:: Source data ::

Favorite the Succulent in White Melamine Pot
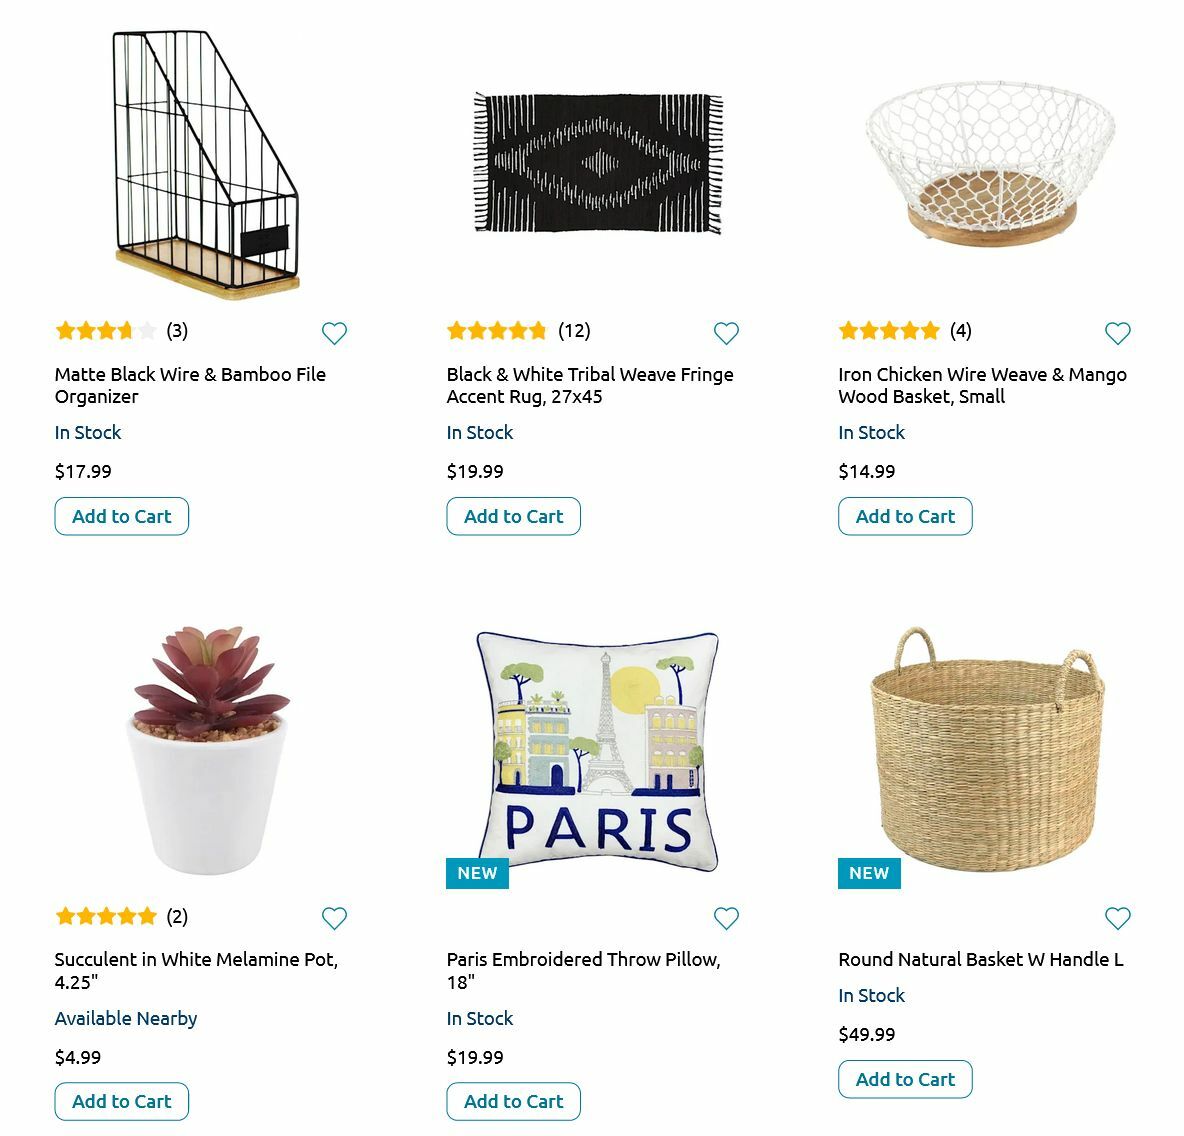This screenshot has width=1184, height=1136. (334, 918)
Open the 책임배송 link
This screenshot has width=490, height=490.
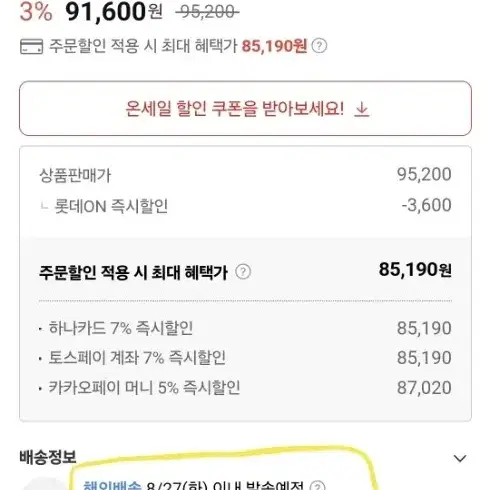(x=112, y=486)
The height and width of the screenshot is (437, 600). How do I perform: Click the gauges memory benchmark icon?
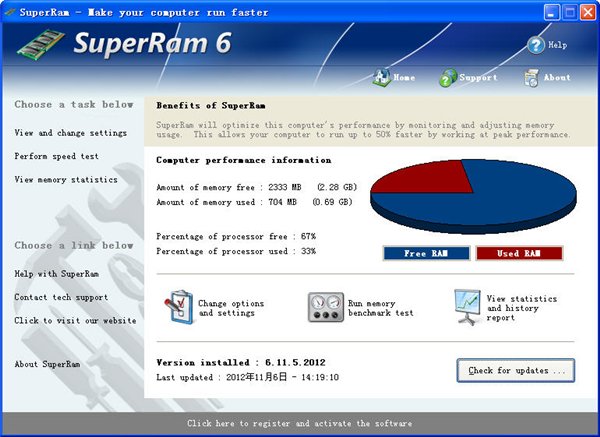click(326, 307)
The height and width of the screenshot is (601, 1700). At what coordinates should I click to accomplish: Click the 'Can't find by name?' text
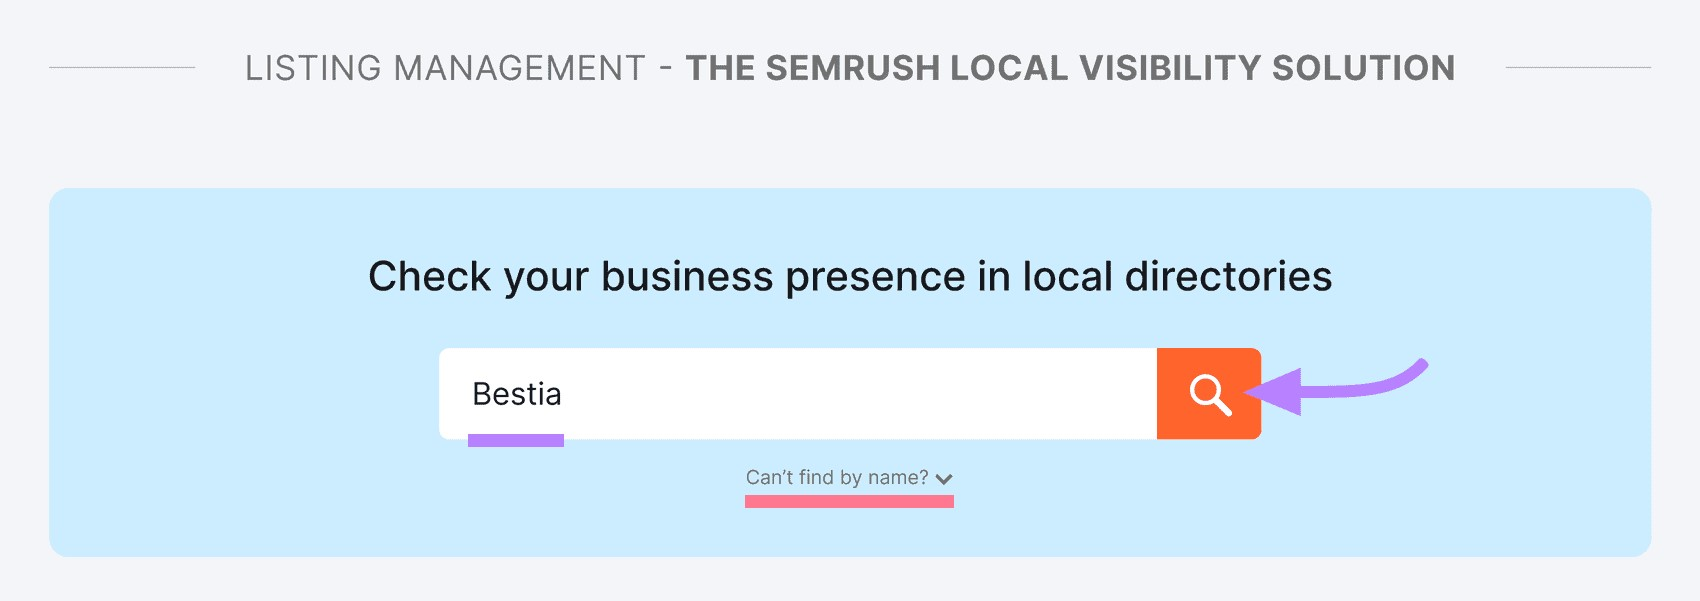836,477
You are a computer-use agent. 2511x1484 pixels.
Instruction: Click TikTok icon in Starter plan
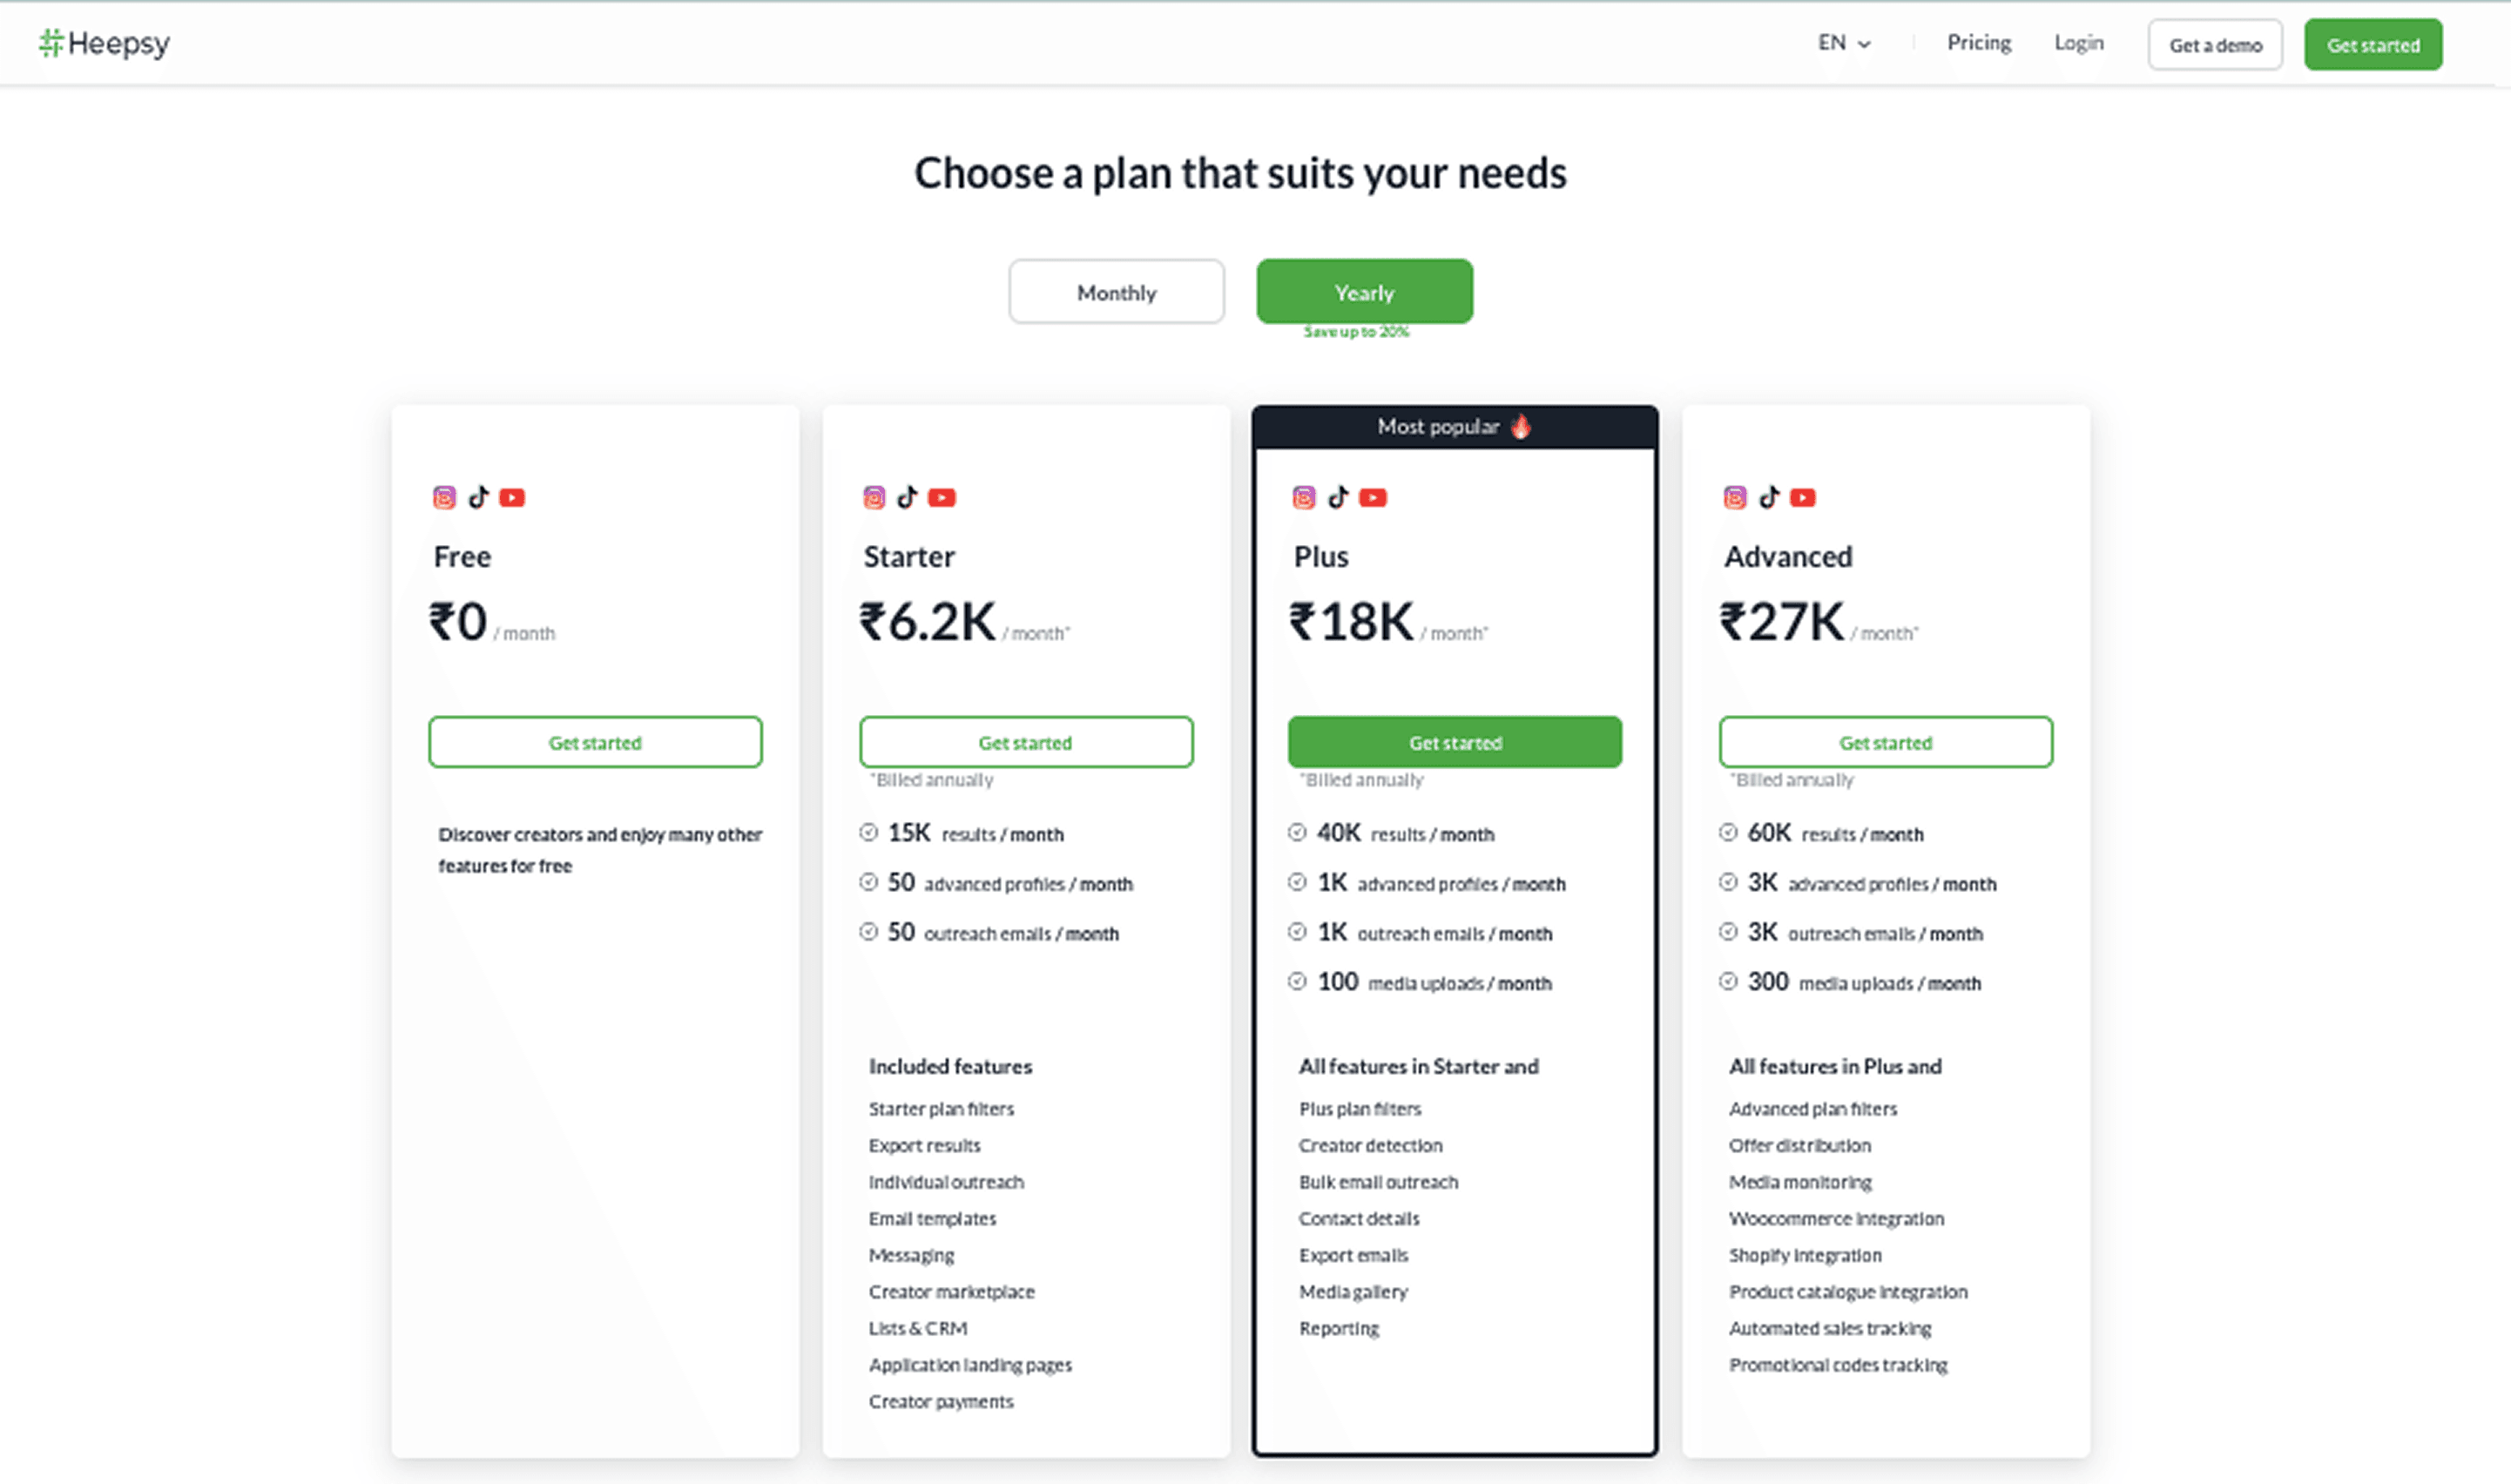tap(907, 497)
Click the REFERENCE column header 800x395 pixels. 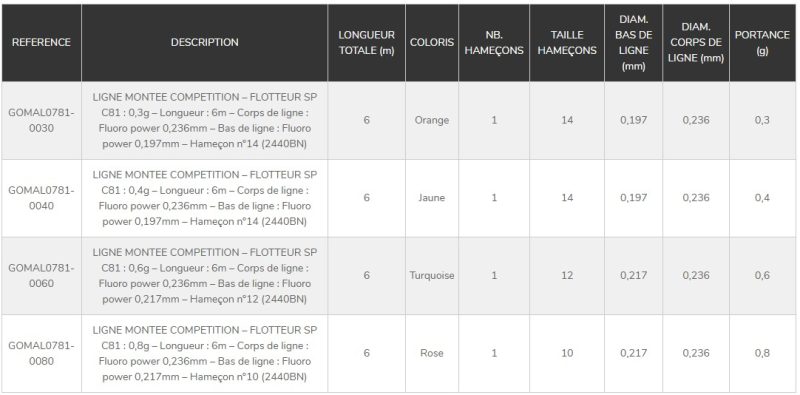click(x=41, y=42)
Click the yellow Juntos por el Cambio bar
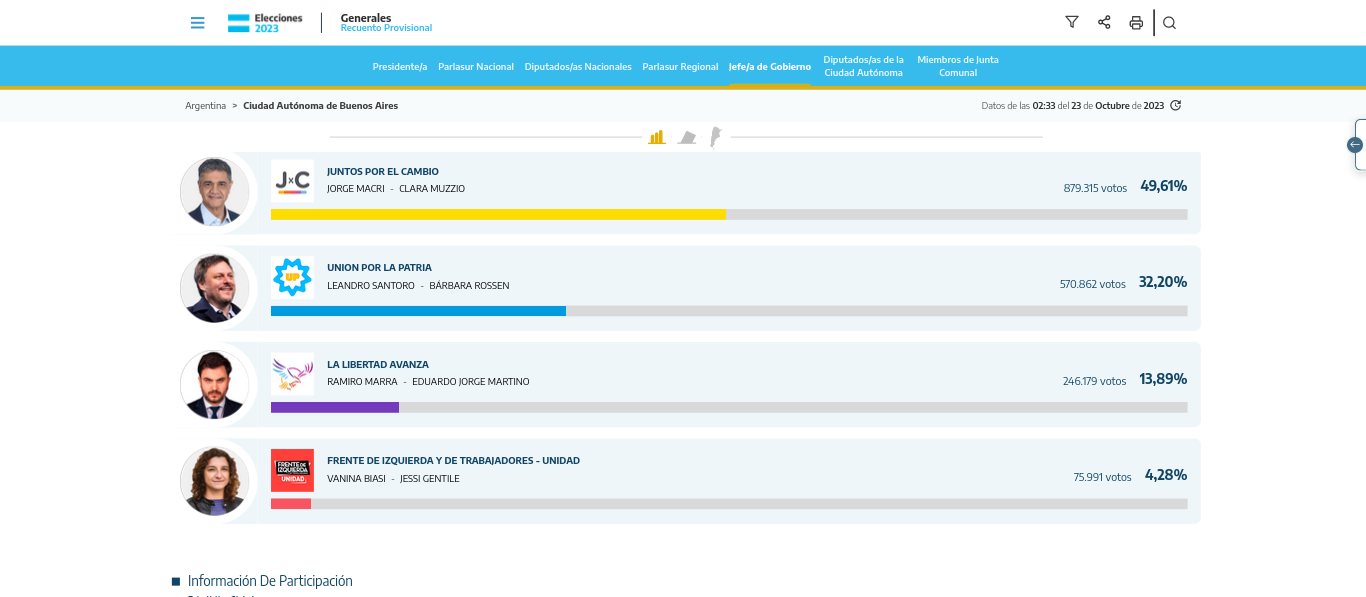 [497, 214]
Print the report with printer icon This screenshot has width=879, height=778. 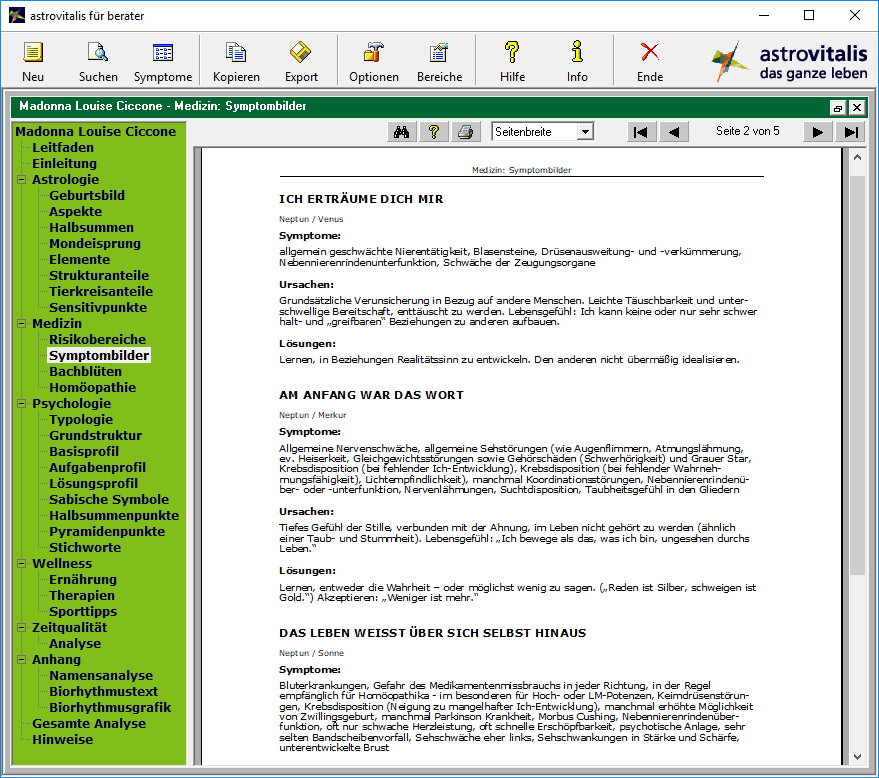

:: Description of the task ::
Pictures must be left out. Repeat exactly the lines from the one containing "Click the yellow Juntos por el Cambio bar" through the final line of the data.

:: Answer area ::
Click the yellow Juntos por el Cambio bar
 [497, 214]
Print the report with printer icon This screenshot has width=879, height=778. 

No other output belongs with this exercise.